* Assignment
Search the material below for the string "June". Return every line that holds it.

* Task material
+ + +
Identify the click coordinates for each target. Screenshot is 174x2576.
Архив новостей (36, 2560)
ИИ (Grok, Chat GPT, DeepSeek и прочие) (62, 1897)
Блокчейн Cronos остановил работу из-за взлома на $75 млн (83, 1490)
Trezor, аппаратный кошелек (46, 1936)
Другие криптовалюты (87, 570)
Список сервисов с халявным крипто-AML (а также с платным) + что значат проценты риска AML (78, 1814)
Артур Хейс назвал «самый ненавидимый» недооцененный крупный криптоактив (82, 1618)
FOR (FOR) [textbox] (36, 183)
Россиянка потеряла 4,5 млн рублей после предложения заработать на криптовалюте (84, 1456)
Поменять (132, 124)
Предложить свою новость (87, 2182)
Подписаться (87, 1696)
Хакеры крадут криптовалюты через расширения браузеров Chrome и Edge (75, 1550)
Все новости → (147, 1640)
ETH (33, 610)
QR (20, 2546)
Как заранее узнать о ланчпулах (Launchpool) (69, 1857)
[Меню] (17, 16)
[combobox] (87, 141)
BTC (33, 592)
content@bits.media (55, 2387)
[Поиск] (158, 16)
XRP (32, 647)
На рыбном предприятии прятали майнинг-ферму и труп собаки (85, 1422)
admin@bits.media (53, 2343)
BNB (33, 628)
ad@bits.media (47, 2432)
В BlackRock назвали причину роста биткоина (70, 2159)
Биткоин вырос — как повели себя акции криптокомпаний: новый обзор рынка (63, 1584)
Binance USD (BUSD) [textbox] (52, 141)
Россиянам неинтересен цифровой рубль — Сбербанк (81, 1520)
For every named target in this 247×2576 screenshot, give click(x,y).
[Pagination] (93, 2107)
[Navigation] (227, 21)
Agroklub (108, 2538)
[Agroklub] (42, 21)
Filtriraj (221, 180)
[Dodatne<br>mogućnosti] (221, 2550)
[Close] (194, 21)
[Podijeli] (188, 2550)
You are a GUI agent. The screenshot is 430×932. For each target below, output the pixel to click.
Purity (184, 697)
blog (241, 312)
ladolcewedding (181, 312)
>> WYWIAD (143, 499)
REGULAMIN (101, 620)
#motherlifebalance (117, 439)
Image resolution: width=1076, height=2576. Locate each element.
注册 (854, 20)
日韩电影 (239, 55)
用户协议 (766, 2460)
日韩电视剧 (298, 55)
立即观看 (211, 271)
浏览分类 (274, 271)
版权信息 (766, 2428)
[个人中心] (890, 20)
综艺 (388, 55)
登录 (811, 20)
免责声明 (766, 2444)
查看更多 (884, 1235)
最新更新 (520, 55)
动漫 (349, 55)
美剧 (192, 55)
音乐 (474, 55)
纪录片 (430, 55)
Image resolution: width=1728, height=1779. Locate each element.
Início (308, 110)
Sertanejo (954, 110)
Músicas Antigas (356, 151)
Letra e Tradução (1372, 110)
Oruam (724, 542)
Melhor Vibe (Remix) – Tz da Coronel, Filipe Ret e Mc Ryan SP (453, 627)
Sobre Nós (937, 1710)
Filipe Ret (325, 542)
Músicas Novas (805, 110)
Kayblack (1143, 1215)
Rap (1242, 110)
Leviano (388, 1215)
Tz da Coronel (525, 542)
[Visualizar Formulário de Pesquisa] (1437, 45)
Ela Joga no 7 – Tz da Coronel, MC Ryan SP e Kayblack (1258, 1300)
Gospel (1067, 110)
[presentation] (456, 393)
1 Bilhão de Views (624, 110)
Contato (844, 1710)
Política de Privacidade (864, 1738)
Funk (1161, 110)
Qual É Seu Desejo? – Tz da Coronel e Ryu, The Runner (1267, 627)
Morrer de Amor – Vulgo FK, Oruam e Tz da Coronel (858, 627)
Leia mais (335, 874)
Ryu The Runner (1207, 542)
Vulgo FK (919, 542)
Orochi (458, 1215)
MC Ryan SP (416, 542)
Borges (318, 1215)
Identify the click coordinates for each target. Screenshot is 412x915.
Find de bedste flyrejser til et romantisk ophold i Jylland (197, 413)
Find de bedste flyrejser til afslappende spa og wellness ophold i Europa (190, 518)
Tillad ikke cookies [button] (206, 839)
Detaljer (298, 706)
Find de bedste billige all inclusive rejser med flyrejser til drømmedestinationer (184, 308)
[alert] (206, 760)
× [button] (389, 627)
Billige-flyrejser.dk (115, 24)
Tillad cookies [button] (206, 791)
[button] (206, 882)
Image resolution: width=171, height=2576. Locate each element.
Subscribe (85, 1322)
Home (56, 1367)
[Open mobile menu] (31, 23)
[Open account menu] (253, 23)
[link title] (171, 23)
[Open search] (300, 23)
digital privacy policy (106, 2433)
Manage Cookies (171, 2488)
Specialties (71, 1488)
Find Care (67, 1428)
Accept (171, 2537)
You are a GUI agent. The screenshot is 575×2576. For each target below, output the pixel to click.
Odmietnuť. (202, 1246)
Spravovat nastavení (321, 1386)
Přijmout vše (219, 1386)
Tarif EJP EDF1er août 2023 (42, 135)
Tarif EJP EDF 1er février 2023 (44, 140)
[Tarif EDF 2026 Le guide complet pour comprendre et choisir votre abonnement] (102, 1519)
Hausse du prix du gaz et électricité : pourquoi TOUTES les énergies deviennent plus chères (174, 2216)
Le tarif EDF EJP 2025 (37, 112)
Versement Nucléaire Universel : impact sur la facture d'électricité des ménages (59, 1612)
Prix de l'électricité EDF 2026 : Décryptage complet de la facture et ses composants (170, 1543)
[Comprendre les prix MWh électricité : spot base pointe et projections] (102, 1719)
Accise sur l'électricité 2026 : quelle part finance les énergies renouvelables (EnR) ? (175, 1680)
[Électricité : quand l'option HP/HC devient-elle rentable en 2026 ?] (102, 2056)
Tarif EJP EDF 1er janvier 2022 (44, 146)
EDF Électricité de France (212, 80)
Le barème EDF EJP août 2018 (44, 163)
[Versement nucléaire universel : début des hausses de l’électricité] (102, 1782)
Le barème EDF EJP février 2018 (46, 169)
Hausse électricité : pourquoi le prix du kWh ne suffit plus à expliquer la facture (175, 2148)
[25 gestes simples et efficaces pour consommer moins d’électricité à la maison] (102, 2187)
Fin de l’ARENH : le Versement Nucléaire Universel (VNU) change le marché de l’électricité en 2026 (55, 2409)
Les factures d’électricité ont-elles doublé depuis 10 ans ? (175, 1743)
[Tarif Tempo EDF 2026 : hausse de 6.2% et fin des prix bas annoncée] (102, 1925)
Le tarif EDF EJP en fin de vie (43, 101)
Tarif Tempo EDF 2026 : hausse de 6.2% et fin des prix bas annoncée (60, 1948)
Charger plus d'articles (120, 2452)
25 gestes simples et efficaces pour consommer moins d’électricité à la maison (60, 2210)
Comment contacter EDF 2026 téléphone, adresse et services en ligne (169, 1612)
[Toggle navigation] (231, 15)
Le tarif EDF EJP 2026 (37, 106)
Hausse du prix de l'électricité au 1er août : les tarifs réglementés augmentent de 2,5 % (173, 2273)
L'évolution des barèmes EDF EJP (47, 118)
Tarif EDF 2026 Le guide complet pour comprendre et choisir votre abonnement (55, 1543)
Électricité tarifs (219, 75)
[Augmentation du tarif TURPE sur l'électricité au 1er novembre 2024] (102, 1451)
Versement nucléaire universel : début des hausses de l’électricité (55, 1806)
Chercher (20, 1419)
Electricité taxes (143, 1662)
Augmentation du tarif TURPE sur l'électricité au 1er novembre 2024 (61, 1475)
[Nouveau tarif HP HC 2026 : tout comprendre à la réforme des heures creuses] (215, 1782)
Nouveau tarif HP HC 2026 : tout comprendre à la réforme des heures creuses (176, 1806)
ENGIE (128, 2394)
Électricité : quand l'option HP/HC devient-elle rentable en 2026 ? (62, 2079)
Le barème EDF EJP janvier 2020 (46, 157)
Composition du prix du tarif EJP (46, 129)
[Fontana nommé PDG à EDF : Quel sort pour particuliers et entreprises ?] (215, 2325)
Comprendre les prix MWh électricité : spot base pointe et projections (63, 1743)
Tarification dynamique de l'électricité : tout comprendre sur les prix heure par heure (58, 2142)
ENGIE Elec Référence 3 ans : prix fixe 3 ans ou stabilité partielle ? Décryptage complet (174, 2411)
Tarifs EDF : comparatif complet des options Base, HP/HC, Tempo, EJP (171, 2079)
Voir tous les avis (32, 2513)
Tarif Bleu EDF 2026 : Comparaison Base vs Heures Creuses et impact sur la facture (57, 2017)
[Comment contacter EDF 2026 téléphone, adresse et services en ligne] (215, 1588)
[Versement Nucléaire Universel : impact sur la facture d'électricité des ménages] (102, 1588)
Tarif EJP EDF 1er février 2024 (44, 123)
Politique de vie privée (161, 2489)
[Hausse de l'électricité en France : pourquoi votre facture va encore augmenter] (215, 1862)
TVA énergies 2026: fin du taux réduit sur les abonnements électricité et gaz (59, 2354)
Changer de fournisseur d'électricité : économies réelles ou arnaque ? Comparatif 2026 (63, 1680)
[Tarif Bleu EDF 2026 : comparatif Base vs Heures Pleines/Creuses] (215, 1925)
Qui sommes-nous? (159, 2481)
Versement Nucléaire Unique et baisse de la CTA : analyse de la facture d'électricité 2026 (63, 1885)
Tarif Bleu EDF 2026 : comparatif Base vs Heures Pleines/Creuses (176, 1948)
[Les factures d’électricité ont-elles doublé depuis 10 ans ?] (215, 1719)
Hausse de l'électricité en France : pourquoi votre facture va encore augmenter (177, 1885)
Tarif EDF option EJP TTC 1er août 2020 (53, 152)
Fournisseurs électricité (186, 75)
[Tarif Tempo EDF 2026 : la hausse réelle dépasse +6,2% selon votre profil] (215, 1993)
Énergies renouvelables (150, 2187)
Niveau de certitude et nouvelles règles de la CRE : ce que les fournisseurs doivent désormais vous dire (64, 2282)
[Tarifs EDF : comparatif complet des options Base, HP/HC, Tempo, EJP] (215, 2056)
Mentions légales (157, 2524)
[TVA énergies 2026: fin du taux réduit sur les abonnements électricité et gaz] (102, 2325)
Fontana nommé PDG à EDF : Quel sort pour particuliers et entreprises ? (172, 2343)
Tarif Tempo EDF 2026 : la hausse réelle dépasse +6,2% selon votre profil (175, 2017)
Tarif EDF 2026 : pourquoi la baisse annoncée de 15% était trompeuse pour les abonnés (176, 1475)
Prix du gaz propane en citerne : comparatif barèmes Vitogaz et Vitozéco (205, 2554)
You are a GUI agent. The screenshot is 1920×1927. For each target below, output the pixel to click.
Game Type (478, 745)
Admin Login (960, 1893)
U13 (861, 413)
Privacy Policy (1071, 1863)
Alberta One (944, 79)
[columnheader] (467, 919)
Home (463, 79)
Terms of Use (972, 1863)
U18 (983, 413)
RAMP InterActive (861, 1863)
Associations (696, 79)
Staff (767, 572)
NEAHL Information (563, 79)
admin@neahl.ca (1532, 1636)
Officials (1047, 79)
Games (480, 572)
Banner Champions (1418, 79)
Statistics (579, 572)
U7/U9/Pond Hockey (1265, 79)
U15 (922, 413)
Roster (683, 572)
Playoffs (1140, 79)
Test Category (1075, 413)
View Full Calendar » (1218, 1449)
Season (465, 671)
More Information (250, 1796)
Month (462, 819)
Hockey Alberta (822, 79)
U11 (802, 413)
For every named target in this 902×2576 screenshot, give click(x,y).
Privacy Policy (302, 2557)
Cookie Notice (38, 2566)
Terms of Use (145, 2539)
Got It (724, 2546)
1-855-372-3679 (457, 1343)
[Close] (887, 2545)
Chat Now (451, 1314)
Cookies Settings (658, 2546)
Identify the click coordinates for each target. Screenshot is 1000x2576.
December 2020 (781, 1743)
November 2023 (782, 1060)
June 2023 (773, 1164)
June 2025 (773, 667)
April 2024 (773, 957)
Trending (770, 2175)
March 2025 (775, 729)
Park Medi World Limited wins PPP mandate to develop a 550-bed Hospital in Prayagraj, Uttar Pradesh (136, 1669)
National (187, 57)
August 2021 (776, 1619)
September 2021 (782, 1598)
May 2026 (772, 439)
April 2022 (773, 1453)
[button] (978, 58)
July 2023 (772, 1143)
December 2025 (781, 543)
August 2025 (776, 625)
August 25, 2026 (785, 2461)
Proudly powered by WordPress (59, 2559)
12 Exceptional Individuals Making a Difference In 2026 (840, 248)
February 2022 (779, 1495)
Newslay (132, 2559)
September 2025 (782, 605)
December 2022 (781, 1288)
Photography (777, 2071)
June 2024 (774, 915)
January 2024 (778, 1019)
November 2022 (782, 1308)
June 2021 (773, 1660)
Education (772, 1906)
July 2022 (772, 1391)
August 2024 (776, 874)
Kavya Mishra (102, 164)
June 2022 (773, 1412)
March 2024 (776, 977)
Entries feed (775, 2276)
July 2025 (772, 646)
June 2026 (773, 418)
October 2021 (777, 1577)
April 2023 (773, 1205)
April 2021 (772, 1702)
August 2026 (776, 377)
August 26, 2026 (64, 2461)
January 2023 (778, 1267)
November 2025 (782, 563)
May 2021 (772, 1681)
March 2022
+ + +
* Answer to this task
June 2023 (773, 1164)
June 2025 (773, 667)
June 2024 (774, 915)
June 2021 (773, 1660)
June 2022 (773, 1412)
June 2026 (773, 418)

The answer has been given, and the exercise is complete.